Ensign has denied that he harassed his mistress, claiming that the affair was entirely consensual. And Ensign has accused Doug Hampton — once one of his best friends — of trying to shake him down.

Calls to lawyers representing both Ensign and the Hamptons weren’t returned. The Senate Ethics Committee refused to comment.

Under local, state and federal law, employers are not allowed to use the threat of termination to extort sex or other personal favors from their employees.

The Ethics Committee has three legal paths for investigating allegations of harassment or wrongful termination: Title VII of the 1964 Civil Rights Act, Senate Rule 42 and the Congressional Accountability Act of 1995, a law passed in the midst of the Bob Packwood scandal. Packwood, a Republican from Oregon, resigned from the Senate in 1995 after the ethics panel voted to recommend his expulsion based on allegations that he had harassed more than 10 women, including staffers and campaign workers.

It remains unclear whether either of the Hamptons was actually terminated — and if so, why.
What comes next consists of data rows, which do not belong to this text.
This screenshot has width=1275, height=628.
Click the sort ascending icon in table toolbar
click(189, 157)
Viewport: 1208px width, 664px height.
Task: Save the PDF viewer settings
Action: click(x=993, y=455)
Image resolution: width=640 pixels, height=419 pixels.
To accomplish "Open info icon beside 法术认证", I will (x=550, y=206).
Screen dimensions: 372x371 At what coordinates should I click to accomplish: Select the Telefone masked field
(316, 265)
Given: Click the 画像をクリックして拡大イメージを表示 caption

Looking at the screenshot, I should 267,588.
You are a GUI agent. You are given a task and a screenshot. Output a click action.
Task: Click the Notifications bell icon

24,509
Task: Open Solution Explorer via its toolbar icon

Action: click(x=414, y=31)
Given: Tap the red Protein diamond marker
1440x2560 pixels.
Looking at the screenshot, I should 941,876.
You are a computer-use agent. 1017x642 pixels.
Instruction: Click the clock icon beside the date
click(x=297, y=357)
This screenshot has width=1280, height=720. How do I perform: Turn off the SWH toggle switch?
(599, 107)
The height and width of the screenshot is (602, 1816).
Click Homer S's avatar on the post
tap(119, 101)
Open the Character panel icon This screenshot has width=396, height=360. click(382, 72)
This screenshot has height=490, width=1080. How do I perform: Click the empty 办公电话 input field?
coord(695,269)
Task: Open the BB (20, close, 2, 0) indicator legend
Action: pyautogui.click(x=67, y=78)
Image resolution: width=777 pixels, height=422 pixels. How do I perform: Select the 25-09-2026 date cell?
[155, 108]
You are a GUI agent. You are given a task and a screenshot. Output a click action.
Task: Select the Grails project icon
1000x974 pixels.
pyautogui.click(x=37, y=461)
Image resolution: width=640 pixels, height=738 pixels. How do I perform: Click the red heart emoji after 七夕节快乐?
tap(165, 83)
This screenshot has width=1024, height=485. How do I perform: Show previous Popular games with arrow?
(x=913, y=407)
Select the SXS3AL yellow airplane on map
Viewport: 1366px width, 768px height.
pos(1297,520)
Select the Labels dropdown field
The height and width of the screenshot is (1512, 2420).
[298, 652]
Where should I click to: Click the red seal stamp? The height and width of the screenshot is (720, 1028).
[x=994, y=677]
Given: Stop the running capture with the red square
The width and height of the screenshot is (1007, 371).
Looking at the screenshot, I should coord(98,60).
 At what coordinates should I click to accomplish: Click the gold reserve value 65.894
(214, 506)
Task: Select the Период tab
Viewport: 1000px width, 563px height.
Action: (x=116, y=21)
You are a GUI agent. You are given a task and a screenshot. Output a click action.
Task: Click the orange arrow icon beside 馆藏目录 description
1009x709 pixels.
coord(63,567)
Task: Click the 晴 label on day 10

If Cindy Hampton was fired because she refused to continue the affair, that would be a clear case of what lawyers call “quid pro quo” sexual harassment, in which an employee suffers an employment action — firing or demotion — for refusing to submit to the unwelcome sexual advances.

But experts say the charge could also apply in cases where a sexual relationship started voluntarily — or possibly if Doug Hampton’s career was threatened.

“Some courts have made clear that supervisors can’t basically date an employee and then, upon their breaking up, fire them,” said Fatima Goss Graves, senior counsel with the National Women’s Law Center.

Sexual harassment can also come in the form of a “hostile working environment,” which would include conduct — including but not limited to sexual advances — that makes an employee so uncomfortable she has to leave her job, even if she isn’t technically forced to by the supervisor.

GOP senators rallied behind Ensign when he returned after initially admitting the affair. But as McConnell’s response indicated Tuesday, that support has become increasingly tepid.

Sen. Lindsey Graham (R-S.C.) said an investigation into Ensign “isn’t high on my list” of priorities, adding, “I guess if it got in the land of a crime, it’d be a problem — but I don’t see any evidence of that.”

Like most Republicans, Sen. John Thune (R-S.D.) — who took Ensign’s spot as Republican Policy Committee chairman — sounded uneasy about the situation and what else may be coming down.

“I think up to now, he’s done a good job of dealing with it,” Thune said.

“I don’t know what else may be out there, but I’m just not prepared to make any comment about that. I think, you know, this thing will play itself out, and he’ll do the right thing. I have that confidence.”

But it’s far from clear what Republicans think the right thing is. Some Republicans privately predict Ensign might have to step down if the allegations of sexual harassment are proven to be true.